> **WHAT THE EXERCISE ASKS**: Reproduce every one of the following rows word for word, without any alteration.

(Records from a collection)

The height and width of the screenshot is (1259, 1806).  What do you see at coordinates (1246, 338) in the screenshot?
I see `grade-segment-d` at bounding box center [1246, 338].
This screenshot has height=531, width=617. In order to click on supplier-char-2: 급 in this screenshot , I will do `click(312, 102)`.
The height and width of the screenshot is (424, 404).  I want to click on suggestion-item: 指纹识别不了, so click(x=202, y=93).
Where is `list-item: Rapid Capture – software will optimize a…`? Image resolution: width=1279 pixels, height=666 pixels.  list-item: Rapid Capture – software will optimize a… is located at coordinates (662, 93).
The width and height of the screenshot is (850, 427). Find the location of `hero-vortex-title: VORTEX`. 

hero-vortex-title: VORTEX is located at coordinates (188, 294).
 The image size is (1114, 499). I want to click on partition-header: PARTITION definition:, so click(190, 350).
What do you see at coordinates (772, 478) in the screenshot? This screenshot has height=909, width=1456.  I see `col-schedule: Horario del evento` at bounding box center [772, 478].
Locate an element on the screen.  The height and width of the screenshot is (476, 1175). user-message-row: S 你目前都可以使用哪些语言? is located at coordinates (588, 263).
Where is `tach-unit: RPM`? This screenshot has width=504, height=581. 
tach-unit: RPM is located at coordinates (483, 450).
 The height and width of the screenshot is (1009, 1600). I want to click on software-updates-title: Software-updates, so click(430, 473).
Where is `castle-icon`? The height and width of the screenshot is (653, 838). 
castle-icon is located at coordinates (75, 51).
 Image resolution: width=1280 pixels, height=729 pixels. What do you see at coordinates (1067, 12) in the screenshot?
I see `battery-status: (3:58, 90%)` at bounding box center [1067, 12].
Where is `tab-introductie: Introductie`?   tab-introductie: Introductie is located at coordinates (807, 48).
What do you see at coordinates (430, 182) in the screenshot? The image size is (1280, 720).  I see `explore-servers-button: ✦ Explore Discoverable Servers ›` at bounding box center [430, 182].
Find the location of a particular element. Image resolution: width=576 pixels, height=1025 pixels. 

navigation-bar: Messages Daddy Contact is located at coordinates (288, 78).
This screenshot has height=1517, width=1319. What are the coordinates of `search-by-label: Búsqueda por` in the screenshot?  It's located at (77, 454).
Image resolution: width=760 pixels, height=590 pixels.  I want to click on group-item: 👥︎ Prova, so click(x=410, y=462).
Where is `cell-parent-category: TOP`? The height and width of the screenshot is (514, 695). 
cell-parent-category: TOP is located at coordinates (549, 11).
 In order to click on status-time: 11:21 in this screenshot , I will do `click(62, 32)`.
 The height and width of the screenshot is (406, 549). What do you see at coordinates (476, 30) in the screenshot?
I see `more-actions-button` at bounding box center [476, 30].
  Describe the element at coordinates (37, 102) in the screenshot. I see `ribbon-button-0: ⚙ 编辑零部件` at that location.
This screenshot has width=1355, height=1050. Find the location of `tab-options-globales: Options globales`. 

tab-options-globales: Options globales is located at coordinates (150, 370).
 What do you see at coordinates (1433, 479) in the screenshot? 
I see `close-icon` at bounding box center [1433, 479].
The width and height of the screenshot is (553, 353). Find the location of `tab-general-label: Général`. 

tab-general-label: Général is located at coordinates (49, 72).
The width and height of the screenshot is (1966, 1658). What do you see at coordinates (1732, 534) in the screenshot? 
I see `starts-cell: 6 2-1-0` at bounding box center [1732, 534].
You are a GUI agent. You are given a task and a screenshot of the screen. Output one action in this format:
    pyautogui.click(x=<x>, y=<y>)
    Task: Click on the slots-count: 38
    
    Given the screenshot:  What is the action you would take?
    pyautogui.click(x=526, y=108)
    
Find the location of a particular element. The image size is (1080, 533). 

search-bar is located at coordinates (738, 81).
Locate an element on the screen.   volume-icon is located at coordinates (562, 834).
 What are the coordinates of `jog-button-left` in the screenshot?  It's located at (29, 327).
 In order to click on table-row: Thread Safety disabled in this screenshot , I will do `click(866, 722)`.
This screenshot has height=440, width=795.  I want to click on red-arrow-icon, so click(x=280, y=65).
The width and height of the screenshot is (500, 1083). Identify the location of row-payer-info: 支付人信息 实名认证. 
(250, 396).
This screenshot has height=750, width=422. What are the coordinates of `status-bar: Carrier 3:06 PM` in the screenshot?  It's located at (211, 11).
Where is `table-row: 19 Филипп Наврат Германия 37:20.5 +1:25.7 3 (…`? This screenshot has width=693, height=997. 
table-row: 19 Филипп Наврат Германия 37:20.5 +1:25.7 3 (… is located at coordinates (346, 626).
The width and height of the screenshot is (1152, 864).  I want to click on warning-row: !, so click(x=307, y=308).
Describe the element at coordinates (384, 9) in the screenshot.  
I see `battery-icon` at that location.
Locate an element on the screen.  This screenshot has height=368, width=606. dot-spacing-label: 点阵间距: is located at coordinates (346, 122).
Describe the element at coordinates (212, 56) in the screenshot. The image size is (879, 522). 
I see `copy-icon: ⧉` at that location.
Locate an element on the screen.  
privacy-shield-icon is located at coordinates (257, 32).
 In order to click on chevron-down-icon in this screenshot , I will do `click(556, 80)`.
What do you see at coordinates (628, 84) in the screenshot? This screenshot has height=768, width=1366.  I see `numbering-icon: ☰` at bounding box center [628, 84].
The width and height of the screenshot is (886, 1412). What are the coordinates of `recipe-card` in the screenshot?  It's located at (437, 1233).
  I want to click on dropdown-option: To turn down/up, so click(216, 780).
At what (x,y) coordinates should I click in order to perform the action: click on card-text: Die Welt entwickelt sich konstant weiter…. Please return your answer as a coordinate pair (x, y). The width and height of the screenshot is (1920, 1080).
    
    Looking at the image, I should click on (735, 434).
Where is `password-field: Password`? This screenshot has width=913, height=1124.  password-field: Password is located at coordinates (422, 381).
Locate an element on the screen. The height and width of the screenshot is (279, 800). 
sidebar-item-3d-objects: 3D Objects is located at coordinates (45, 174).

> **SOLUTION**:
The height and width of the screenshot is (1259, 1806).  What do you see at coordinates (1246, 338) in the screenshot?
I see `grade-segment-d` at bounding box center [1246, 338].
This screenshot has height=531, width=617. In order to click on supplier-char-2: 급 in this screenshot , I will do `click(312, 102)`.
The height and width of the screenshot is (424, 404).  I want to click on suggestion-item: 指纹识别不了, so click(x=202, y=93).
Where is `list-item: Rapid Capture – software will optimize a…`? Image resolution: width=1279 pixels, height=666 pixels.  list-item: Rapid Capture – software will optimize a… is located at coordinates (662, 93).
The width and height of the screenshot is (850, 427). Find the location of `hero-vortex-title: VORTEX`. 

hero-vortex-title: VORTEX is located at coordinates (188, 294).
 The image size is (1114, 499). I want to click on partition-header: PARTITION definition:, so click(190, 350).
What do you see at coordinates (772, 478) in the screenshot? This screenshot has height=909, width=1456.  I see `col-schedule: Horario del evento` at bounding box center [772, 478].
Locate an element on the screen.  The height and width of the screenshot is (476, 1175). user-message-row: S 你目前都可以使用哪些语言? is located at coordinates (588, 263).
Where is `tach-unit: RPM`? This screenshot has width=504, height=581. 
tach-unit: RPM is located at coordinates (483, 450).
 The height and width of the screenshot is (1009, 1600). I want to click on software-updates-title: Software-updates, so click(430, 473).
Where is `castle-icon`? The height and width of the screenshot is (653, 838). 
castle-icon is located at coordinates (75, 51).
 Image resolution: width=1280 pixels, height=729 pixels. What do you see at coordinates (1067, 12) in the screenshot?
I see `battery-status: (3:58, 90%)` at bounding box center [1067, 12].
Where is `tab-introductie: Introductie`?   tab-introductie: Introductie is located at coordinates (807, 48).
What do you see at coordinates (430, 182) in the screenshot? The image size is (1280, 720).  I see `explore-servers-button: ✦ Explore Discoverable Servers ›` at bounding box center [430, 182].
Find the location of a particular element. Image resolution: width=576 pixels, height=1025 pixels. 

navigation-bar: Messages Daddy Contact is located at coordinates (288, 78).
This screenshot has height=1517, width=1319. What are the coordinates of `search-by-label: Búsqueda por` in the screenshot?  It's located at (77, 454).
Image resolution: width=760 pixels, height=590 pixels.  I want to click on group-item: 👥︎ Prova, so click(x=410, y=462).
Where is `cell-parent-category: TOP`? The height and width of the screenshot is (514, 695). 
cell-parent-category: TOP is located at coordinates (549, 11).
 In order to click on status-time: 11:21 in this screenshot , I will do `click(62, 32)`.
 The height and width of the screenshot is (406, 549). What do you see at coordinates (476, 30) in the screenshot?
I see `more-actions-button` at bounding box center [476, 30].
  Describe the element at coordinates (37, 102) in the screenshot. I see `ribbon-button-0: ⚙ 编辑零部件` at that location.
This screenshot has width=1355, height=1050. Find the location of `tab-options-globales: Options globales`. 

tab-options-globales: Options globales is located at coordinates (150, 370).
 What do you see at coordinates (1433, 479) in the screenshot? 
I see `close-icon` at bounding box center [1433, 479].
The width and height of the screenshot is (553, 353). Find the location of `tab-general-label: Général`. 

tab-general-label: Général is located at coordinates (49, 72).
The width and height of the screenshot is (1966, 1658). What do you see at coordinates (1732, 534) in the screenshot? 
I see `starts-cell: 6 2-1-0` at bounding box center [1732, 534].
You are a GUI agent. You are given a task and a screenshot of the screen. Output one action in this format:
    pyautogui.click(x=<x>, y=<y>)
    Task: Click on the slots-count: 38
    
    Given the screenshot:  What is the action you would take?
    pyautogui.click(x=526, y=108)
    
Find the location of a particular element. The image size is (1080, 533). 

search-bar is located at coordinates (738, 81).
Locate an element on the screen.   volume-icon is located at coordinates (562, 834).
 What are the coordinates of `jog-button-left` in the screenshot?  It's located at (29, 327).
 In order to click on table-row: Thread Safety disabled in this screenshot , I will do `click(866, 722)`.
This screenshot has height=440, width=795.  I want to click on red-arrow-icon, so click(x=280, y=65).
The width and height of the screenshot is (500, 1083). Identify the location of row-payer-info: 支付人信息 实名认证. 
(250, 396).
This screenshot has height=750, width=422. What are the coordinates of `status-bar: Carrier 3:06 PM` in the screenshot?  It's located at (211, 11).
Where is `table-row: 19 Филипп Наврат Германия 37:20.5 +1:25.7 3 (…`? This screenshot has width=693, height=997. 
table-row: 19 Филипп Наврат Германия 37:20.5 +1:25.7 3 (… is located at coordinates (346, 626).
The width and height of the screenshot is (1152, 864).  I want to click on warning-row: !, so click(x=307, y=308).
Describe the element at coordinates (384, 9) in the screenshot.  
I see `battery-icon` at that location.
Locate an element on the screen.  This screenshot has height=368, width=606. dot-spacing-label: 点阵间距: is located at coordinates (346, 122).
Describe the element at coordinates (212, 56) in the screenshot. The image size is (879, 522). 
I see `copy-icon: ⧉` at that location.
Locate an element on the screen.  
privacy-shield-icon is located at coordinates (257, 32).
 In order to click on chevron-down-icon in this screenshot , I will do `click(556, 80)`.
What do you see at coordinates (628, 84) in the screenshot? This screenshot has height=768, width=1366.  I see `numbering-icon: ☰` at bounding box center [628, 84].
The width and height of the screenshot is (886, 1412). What are the coordinates of `recipe-card` in the screenshot?  It's located at (437, 1233).
  I want to click on dropdown-option: To turn down/up, so click(216, 780).
At what (x,y) coordinates should I click in order to perform the action: click on card-text: Die Welt entwickelt sich konstant weiter…. Please return your answer as a coordinate pair (x, y). The width and height of the screenshot is (1920, 1080).
    
    Looking at the image, I should click on (735, 434).
Where is `password-field: Password`? This screenshot has width=913, height=1124.  password-field: Password is located at coordinates (422, 381).
Locate an element on the screen. The height and width of the screenshot is (279, 800). 
sidebar-item-3d-objects: 3D Objects is located at coordinates (45, 174).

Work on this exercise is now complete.